The initiative, How Are You Creative, is similar to the oral history project StoryCorps, which records and preserves the stories of Americans from various backgrounds and beliefs. How Are You Creative will offer Kansans the opportunity to share their stories of how they express themselves creatively.
“According to a survey from the National Endowment for the Arts, more Kansans per capita are involved in personal artistic expression than any other state in the country,” said Liz Kowalchuk, associate dean of the School of the Arts. “Clearly, many people recognize that the arts are a powerful way of expressing themselves. How Are You Creative is a great way to celebrate the importance of creativity in our daily lives, whether in the work place or in our personal pursuits.”
Many of the stories will be collected online through the How Are You Creative website, www.creative.ku.edu. Stories also will be collected in person in visits to the Kansas State Fair and communities throughout the state.
Fairgoers who want to share their stories of creative interests are encouraged to visit the KU booth from 10 a.m. to 5 p.m. Sunday, Sept. 11 at the Meadowlark Building on the fairgrounds. Staff will be there to record stories on camera and hand out forms for those who would prefer to record their stories in writing.
One such story that organizers will document on Sunday at the Kansas State Fair is from Great Bend resident Thomas Humburg, also known as “The Block Stacker.”
Humburg, who is a farmer and welder by profession, has created a scale model of the World Trade Center buildings out of 16,000 small wooden blocks to commemorate the terrorist attacks on Sept. 11, 2001. Each block measures 3 inches long and 1 ½ inches wide. The resulting twin towers are about 13 feet tall.
The creation of the World Trade Center model required help from family and friends, including Humburg’s daughter, Sara. She is a Jayhawk alumna who received a bachelor’s degree in psychology in 2008.
By collecting stories such as Humburg’s, organizers hope to raise awareness about the extent of arts participation in the state of Kansas and help artists make new connections. Artistic expression can take many forms, Kowalchuk said, from knitters to gardeners and painters to metalsmiths.
How Are You Creative is open to all Kansans to participate. To learn more, or to share your story, visit www.creative.ku.edu.

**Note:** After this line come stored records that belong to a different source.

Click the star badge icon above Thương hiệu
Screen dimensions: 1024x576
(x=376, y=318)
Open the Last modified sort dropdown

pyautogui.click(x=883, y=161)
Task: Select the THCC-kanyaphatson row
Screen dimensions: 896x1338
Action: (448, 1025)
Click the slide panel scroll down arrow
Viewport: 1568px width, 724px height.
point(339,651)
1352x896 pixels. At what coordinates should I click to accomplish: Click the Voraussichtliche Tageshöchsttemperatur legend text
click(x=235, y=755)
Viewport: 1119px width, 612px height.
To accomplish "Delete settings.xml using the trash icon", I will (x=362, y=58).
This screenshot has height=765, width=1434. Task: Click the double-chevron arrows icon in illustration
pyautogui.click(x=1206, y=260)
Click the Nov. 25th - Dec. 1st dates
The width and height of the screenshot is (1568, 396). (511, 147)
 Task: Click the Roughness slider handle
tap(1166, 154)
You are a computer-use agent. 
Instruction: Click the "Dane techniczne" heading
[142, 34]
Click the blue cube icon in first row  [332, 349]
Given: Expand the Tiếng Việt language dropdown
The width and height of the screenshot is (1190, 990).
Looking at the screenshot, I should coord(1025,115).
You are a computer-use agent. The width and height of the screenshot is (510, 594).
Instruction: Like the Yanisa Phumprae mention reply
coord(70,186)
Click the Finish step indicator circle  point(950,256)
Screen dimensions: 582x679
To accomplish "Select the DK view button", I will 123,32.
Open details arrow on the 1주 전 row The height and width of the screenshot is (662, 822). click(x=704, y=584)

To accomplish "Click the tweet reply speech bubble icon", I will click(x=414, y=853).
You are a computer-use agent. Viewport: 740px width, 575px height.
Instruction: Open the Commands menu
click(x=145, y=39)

The KU School of the Arts is part of the College of Liberal Arts and Sciences. The School of the Arts is home to four departments: Dance, Film and Media Studies, Theatre and Visual Art. As part of the College of Liberal Arts and Sciences, the School of the Arts offers fresh possibilities for collaboration between the arts and the humanities, sciences, social sciences, international and interdisciplinary studies.